Kitagawa is assigned to the Plans and Policy Section of the Japan
Maritime Self-Defense Force, as his nation’s navy is called, and is in
charge of the deployment.
AFP quoted the Japanese officer as stressing the unprecedented nature of the
development:
“This will be the only Japanese base outside
our country and the first in Africa.” [1]
The military installation is to cost $40 million
and is expected to accommodate Japanese troops early next year.
Djibouti rests at the confluence of the Red Sea and the Gulf of Aden, across
from strife-torn Yemen, and borders the northwest corner of equally
conflict-ridden Somalia.
The narrow span of water separating it from
Yemen is the gateway for all maritime traffic passing between the
Mediterranean Sea and the Indian Ocean via,
-
the Suez Canal
-
the Red Sea
-
the Gulf of Aden
-
the Arabian Sea
Naval deployments to the Gulf of Aden by several
major nations and alliances - the U.S., NATO, the European Union, China,
Russia, India, Iran and others - are designed to insure the free passage of
commercial vessels through the above route and to protect United Nations
World Food Program deliveries to Somalia.

* **CHALLENGES**
[a] Answer these questions using the passage on the Japanese base in Djibouti:
(i) To which section is Kitagawa assigned?
(ii) What is the military installation expected to cost?
(iii) At the confluence of which two bodies of water does Djibouti rest?
[b] Select every line of the entries below that contains the word "screenshot".

* **LISTING**

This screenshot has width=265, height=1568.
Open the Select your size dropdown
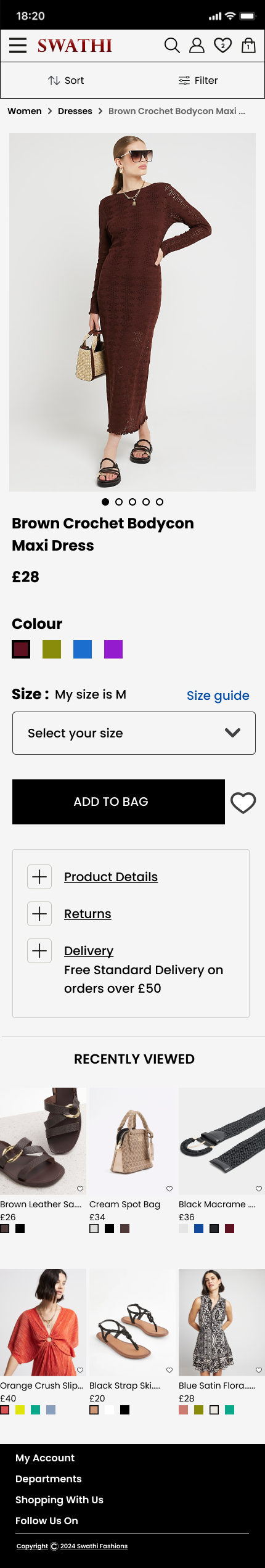click(x=134, y=733)
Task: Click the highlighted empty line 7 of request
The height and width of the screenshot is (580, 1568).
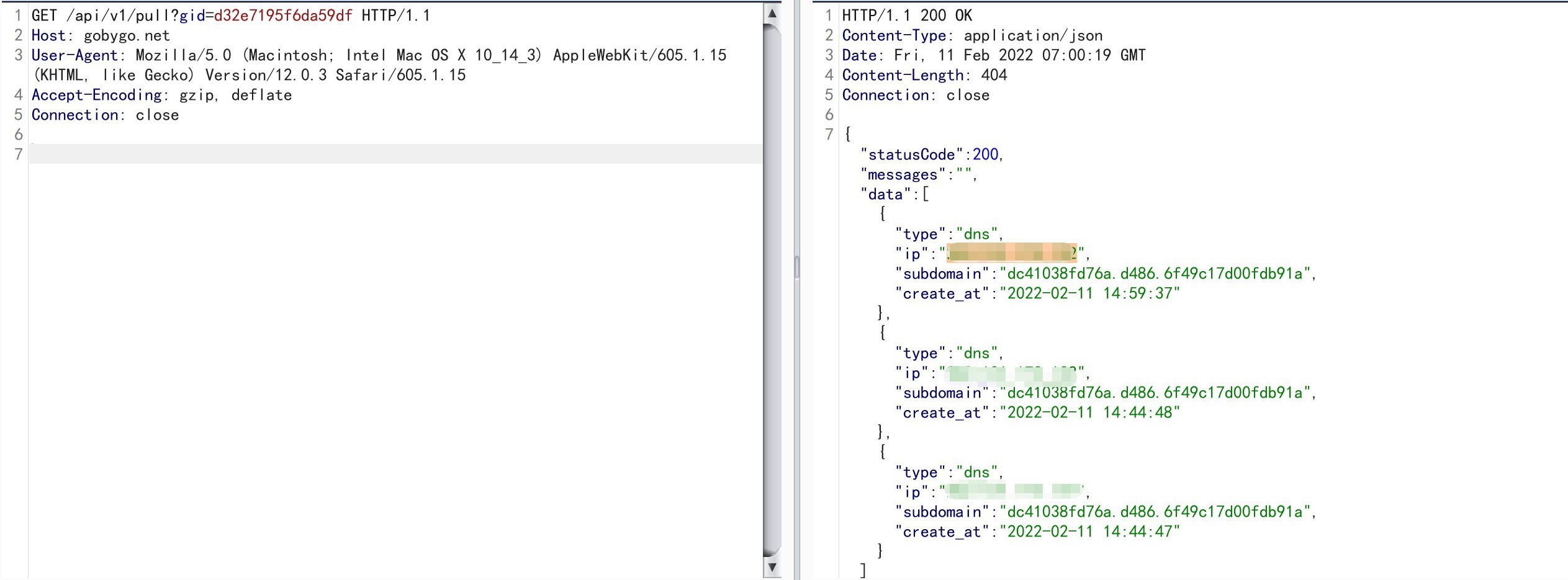Action: [x=395, y=154]
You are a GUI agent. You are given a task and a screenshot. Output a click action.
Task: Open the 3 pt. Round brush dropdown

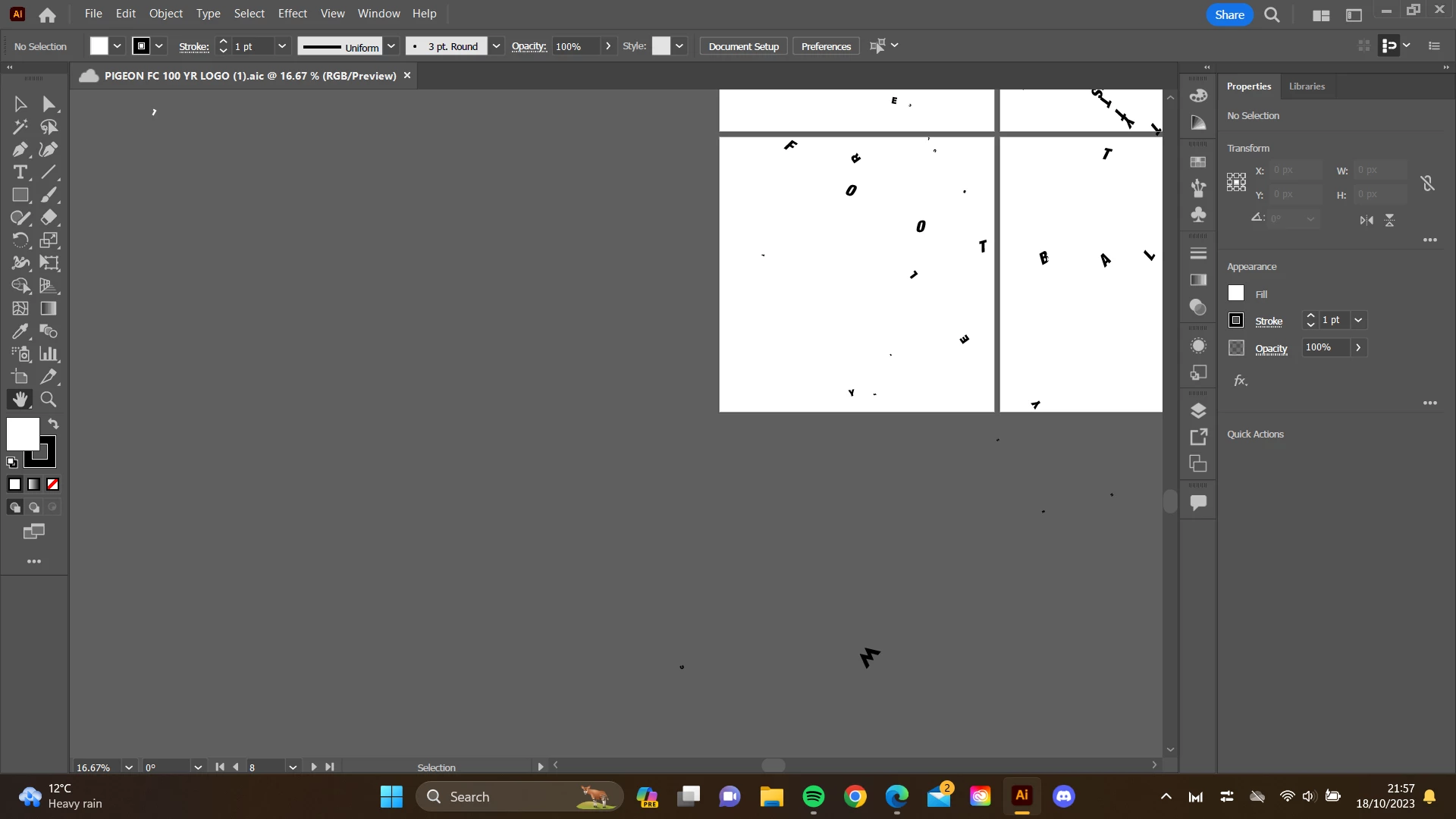click(x=496, y=46)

* **SOLUTIONS**
[a]
(i) The Plans and Policy Section of the Japan Maritime Self-Defense Force.
(ii) $40 million.
(iii) The Red Sea and the Gulf of Aden.

[b]
This screenshot has width=265, height=1568.
The height and width of the screenshot is (580, 1568).
You are a GUI agent. You are given a task and a screenshot. Output a click action.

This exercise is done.